What direction did you give for the voicing of the short

I had come to the conclusion that I didn’t want the pieces to be spoken in my own voice. Some, I realised, clearly asked to be spoken in a female voice. The first piece I asked an actor to voice the text for was ’Premium’ which I imagined might sound good in the voice of actress Melissa Sirol, a French performer with whom I’d worked on a previous theatre project. As soon as Matt and I heard Melissa’s rendition of the text, we knew it was right. Her European accent connected with the noirish black and white feel and it just somehow gelled. So I started thinking about each piece and asking other actors who I knew if they would consider voicing one of the texts. With ‘Boobs’ I first got a male actor to voice the text, then afterwards changed my mind and decided it should be female. I had involved Isabella McCarthy Sommerville in a bit of R&D once and felt her very cut-glass clear English diction would work well for the piece, which I think it does.

Film noir is beautifully apparent in the works, who and what types of film and work have inspired you to be making the material you are?

I do like the textural qualities of 30s/40s film noir. I was also influenced by early surrealist photography. There must be a whole complex of subtle influences and inspirations behind these works but I find it hard to identify in any clear way what they are. When I recently met with Matt he said he had re-watched them all again and liked that they were so weird and unapologetic and also felt that they seemed a bit Lynchean.

What do you hope for in your films?

After we’d finished, I had no particular idea of what I was going to do with the films apart from put them on Instagram. Normally I’m busy working on stage productions but in late June we were still in lockdown and that was not an option. I eventually started looking around at film festivals and discovered FilmFreeway.
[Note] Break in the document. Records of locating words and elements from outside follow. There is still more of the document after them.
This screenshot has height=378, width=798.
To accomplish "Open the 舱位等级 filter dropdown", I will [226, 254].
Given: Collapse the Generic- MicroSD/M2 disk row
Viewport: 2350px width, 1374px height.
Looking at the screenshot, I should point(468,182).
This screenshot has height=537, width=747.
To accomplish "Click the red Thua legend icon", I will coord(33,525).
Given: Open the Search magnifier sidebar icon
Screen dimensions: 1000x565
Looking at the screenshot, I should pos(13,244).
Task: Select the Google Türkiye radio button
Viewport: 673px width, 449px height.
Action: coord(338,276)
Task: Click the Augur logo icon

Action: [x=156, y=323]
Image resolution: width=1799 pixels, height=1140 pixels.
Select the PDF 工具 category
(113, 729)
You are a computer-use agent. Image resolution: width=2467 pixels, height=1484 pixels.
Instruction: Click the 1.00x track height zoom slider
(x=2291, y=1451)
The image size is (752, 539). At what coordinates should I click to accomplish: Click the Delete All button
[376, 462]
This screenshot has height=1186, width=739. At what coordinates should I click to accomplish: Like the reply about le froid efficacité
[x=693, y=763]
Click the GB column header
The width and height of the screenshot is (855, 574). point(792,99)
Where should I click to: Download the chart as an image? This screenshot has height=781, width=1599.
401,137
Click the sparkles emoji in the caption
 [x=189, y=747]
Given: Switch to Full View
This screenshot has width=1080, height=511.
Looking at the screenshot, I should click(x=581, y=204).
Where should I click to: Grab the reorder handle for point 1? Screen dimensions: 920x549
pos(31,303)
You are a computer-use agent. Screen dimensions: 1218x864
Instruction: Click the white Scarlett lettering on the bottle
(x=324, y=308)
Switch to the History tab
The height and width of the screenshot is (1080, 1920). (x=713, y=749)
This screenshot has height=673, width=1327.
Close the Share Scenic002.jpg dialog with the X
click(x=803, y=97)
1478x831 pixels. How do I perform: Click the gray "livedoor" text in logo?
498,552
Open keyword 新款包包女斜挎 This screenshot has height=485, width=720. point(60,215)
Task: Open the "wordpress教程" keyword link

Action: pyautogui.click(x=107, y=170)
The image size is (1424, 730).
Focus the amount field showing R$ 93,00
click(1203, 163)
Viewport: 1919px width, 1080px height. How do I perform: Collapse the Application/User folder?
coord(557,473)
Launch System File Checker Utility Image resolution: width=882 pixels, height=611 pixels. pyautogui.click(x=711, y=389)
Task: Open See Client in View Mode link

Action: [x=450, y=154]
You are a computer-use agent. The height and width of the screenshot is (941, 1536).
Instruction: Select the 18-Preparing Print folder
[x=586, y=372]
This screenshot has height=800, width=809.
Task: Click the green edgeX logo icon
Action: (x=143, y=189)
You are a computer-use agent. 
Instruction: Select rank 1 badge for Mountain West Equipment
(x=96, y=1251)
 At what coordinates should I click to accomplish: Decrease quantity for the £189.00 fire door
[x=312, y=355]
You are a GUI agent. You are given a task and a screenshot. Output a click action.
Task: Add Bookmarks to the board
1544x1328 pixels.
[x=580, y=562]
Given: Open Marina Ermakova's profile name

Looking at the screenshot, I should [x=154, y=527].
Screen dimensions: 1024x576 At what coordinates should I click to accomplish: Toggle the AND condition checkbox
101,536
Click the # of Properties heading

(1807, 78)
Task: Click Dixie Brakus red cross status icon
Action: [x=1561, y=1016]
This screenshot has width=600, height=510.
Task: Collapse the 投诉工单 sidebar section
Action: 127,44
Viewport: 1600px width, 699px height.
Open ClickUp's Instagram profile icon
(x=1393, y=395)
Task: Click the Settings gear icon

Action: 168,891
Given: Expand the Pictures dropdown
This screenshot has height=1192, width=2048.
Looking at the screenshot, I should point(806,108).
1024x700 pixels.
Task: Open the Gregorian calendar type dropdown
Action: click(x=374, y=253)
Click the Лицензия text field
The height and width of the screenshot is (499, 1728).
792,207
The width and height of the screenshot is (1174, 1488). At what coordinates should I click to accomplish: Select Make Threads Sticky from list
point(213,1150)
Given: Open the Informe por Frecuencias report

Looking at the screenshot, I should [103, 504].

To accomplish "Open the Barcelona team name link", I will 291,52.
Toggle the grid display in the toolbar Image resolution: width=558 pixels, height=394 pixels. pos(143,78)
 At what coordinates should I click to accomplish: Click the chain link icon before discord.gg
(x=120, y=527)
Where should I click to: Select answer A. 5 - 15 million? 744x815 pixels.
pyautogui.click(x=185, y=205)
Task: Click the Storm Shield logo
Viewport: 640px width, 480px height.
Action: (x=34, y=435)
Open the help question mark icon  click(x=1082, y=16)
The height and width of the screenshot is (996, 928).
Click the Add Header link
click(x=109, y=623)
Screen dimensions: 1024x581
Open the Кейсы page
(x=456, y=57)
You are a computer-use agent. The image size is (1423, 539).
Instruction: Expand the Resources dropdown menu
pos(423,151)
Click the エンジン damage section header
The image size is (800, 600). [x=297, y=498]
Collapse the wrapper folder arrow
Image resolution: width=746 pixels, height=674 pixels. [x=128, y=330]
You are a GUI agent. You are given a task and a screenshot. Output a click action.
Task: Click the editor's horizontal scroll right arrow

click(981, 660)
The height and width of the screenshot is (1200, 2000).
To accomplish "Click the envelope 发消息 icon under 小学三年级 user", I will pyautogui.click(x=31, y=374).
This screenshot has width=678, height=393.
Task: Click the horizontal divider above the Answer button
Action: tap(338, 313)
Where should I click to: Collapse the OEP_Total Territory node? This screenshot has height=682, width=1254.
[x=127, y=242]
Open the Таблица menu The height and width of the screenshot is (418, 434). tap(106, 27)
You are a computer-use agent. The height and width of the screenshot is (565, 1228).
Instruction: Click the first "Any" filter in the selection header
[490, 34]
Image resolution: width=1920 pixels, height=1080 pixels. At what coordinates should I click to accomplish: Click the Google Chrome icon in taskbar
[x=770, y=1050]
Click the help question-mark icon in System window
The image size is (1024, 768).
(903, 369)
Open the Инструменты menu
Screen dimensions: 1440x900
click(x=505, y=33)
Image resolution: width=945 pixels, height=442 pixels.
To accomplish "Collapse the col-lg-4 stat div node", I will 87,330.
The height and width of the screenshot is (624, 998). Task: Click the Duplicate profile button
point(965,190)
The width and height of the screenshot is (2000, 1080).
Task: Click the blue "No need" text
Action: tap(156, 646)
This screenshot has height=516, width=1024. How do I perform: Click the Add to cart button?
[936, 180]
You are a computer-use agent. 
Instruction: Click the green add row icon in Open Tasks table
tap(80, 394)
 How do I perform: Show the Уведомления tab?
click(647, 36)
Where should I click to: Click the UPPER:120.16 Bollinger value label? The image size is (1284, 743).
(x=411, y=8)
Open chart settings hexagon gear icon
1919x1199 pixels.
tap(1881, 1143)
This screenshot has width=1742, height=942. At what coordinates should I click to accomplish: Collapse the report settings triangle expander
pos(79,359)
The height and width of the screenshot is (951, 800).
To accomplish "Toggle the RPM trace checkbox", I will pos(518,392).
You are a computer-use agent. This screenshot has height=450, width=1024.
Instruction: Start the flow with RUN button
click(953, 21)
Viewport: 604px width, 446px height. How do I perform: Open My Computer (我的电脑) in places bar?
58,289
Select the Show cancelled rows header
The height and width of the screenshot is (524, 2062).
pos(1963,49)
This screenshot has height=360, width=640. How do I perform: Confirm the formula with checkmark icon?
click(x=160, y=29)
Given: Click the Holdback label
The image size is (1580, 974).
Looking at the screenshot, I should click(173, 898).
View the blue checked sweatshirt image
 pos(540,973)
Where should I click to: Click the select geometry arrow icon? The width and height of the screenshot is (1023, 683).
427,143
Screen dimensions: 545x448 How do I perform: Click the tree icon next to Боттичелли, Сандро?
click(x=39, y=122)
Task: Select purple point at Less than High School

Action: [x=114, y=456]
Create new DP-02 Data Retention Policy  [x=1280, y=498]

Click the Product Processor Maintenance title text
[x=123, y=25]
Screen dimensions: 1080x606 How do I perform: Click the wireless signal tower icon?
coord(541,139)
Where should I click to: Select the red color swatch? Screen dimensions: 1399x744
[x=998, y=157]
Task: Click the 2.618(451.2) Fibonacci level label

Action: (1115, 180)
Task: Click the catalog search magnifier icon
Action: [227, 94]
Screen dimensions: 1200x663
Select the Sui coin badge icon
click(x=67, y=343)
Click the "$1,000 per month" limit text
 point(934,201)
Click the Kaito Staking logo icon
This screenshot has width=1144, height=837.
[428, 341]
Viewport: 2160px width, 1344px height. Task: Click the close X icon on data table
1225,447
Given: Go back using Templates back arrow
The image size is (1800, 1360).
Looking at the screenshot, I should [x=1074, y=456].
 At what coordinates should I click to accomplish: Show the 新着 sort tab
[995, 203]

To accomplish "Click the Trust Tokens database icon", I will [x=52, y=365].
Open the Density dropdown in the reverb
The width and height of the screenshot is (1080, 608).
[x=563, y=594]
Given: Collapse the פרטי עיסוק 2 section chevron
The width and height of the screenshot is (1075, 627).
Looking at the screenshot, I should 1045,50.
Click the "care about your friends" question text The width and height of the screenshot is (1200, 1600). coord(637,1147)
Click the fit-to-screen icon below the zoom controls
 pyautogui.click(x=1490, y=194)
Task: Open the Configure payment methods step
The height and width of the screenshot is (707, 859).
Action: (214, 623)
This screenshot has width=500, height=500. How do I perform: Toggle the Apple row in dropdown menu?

In due course, I started sending them out, one or two, here and there, and soon discovered that the best chances of getting them accepted was to focus mainly on festivals that have a super short or micro film category. They’ve now variously been shown at 35 film festivals in 18 countries, and the most successful of them, ‘Premium’, has been a category winner three times. I guess, for me, the important thing about this whole project is the way it’s opened up the possibility of working in film and putting stuff out digitally as a parallel to my other artistic activities. I’m now interested in seeing how my drama writing can work within a film context, maybe creating pieces that have both a live outcome and a digital/filmic outcome. So, it slightly changes the way I might conceive future projects. I have a monologue project with the working title ONESIES that I’m planning to develop in this way.

‘Les Coffrets’ is showing at 3.30pm on the 23rd of April at St Mary in the Castle as part of Hastings International Film Festival.